Let’s take a look at 5 different Python data structures and see how they could be used to store data we might be processing in our everyday tasks, as well as the relative memory they use for storage and time they take to create and access.

Types of Data Structures

First, let’s lay out the 5 data structures we will consider herein, and provide some preliminary insight.


In this case we are talking about vanilla classes (as opposed to data classes below), which are described at a high level in Python documentation as follows:

Classes provide a means of bundling data and functionality together. Creating a new class creates a new type of object, allowing new instances of that type to be made. Each class instance can have attributes attached to it for maintaining its state. Class instances can also have methods (defined by its class) for modifying its state.

The advantages of using classes is that they are conventional, and are well-used and -understood.
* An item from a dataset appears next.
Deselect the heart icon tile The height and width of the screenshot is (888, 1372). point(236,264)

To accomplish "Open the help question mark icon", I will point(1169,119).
Whether or not they are overkill in terms of relative required memory or time is something to look at.

Data Class

Added in Python 3.7, the data class is a special class meant for mainly holding data, which comes with some freebie methods out of the box for typical functionality like instantiating and printing instance contents. Creating a data class is accomplished using the @dataclass decorator.

Although they use a very different mechanism, Data Classes can be thought of as “mutable namedtuples with defaults”. Because Data Classes use normal class definition syntax, you are free to use inheritance, metaclasses, docstrings, user-defined methods, class factories, and other Python class features. Such a class is called a Data Class, but there’s really nothing special about the class: the decorator adds generated methods to the class and returns the same class it was given.

As you can see, the automatically generated methods and the related time-savings are the main reason to consider data classes.